→ **Records provided**
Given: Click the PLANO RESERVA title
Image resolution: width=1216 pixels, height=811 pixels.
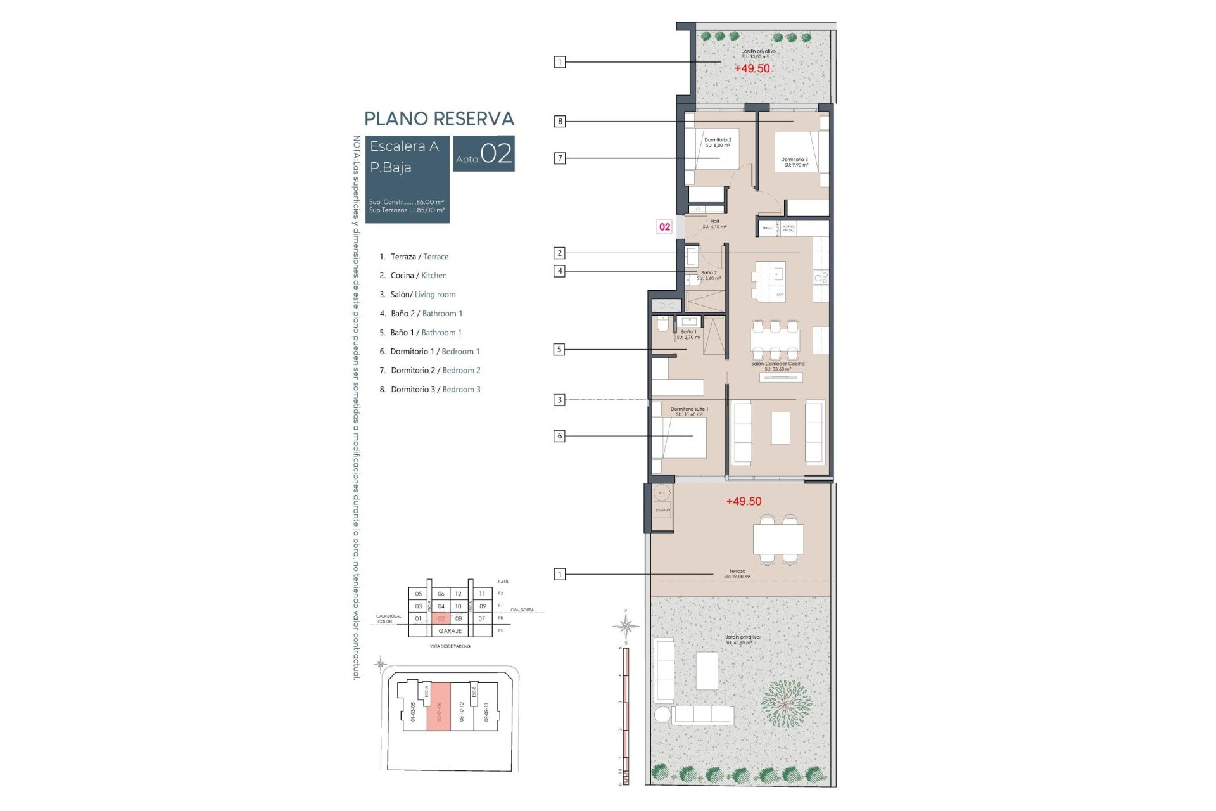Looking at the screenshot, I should (439, 119).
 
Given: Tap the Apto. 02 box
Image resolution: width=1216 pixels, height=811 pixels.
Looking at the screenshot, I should (483, 154).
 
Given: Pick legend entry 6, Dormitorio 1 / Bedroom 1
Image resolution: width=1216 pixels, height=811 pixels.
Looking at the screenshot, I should (429, 352).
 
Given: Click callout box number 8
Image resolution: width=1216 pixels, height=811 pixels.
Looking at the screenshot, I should (560, 121).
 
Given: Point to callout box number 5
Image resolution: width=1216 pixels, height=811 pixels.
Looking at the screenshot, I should (559, 349).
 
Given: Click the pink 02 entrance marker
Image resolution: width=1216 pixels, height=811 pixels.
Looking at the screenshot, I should (664, 227).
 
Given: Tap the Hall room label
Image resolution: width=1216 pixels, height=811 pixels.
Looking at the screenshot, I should (714, 224).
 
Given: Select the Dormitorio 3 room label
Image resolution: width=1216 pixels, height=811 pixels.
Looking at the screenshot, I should (795, 162).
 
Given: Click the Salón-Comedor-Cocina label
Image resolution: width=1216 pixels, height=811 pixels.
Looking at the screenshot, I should (778, 366).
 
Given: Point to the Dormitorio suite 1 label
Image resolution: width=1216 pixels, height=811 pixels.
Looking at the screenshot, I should (689, 412).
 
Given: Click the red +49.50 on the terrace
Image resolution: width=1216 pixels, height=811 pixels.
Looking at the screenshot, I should (744, 501).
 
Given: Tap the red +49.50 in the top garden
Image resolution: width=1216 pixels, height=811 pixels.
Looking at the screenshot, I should (752, 68).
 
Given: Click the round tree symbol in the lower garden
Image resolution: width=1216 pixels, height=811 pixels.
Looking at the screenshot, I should (785, 704).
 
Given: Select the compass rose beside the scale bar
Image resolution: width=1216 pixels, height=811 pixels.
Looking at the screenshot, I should (626, 627).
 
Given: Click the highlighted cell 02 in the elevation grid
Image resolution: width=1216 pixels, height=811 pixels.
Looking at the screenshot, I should (441, 618).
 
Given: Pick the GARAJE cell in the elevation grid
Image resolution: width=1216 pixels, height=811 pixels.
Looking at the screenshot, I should (450, 631).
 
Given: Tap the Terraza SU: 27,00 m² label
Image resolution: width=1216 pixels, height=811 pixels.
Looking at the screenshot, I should (737, 574).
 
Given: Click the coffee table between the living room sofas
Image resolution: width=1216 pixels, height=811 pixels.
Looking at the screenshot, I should (780, 428).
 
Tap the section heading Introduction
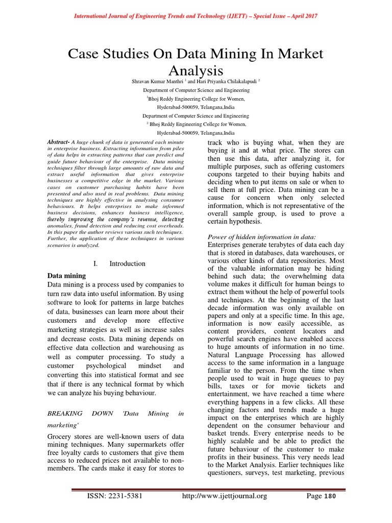coord(127,264)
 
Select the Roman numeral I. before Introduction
coord(96,264)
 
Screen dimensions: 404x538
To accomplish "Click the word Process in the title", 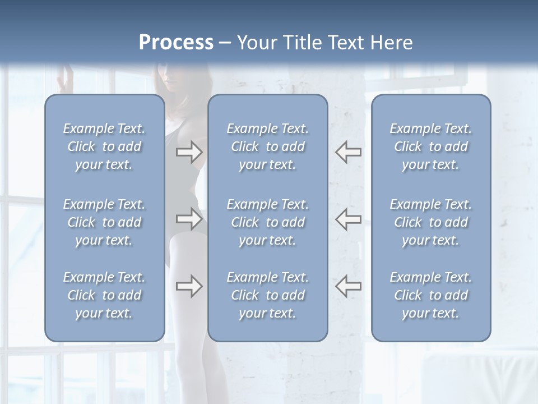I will click(x=176, y=43).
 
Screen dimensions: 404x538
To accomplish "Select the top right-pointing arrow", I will click(x=189, y=152).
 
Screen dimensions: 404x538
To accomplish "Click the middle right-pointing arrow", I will click(x=189, y=218).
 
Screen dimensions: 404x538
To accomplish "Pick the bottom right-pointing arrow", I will click(x=189, y=286).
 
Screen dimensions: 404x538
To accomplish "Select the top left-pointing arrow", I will click(x=348, y=152).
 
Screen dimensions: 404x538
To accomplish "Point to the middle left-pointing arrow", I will click(x=348, y=218).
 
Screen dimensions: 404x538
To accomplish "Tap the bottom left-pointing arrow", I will click(x=348, y=286).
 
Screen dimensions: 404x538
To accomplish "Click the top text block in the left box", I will click(x=104, y=146).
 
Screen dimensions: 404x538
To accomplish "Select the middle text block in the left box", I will click(x=104, y=222).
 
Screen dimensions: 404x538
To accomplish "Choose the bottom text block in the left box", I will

→ **Stated problem**
Reproduce word for word the lines of the items above from the line containing "Select the Roman" to the line containing "coord(96,264)", including both of those lines.

→ **Response**
Select the Roman numeral I. before Introduction
coord(96,264)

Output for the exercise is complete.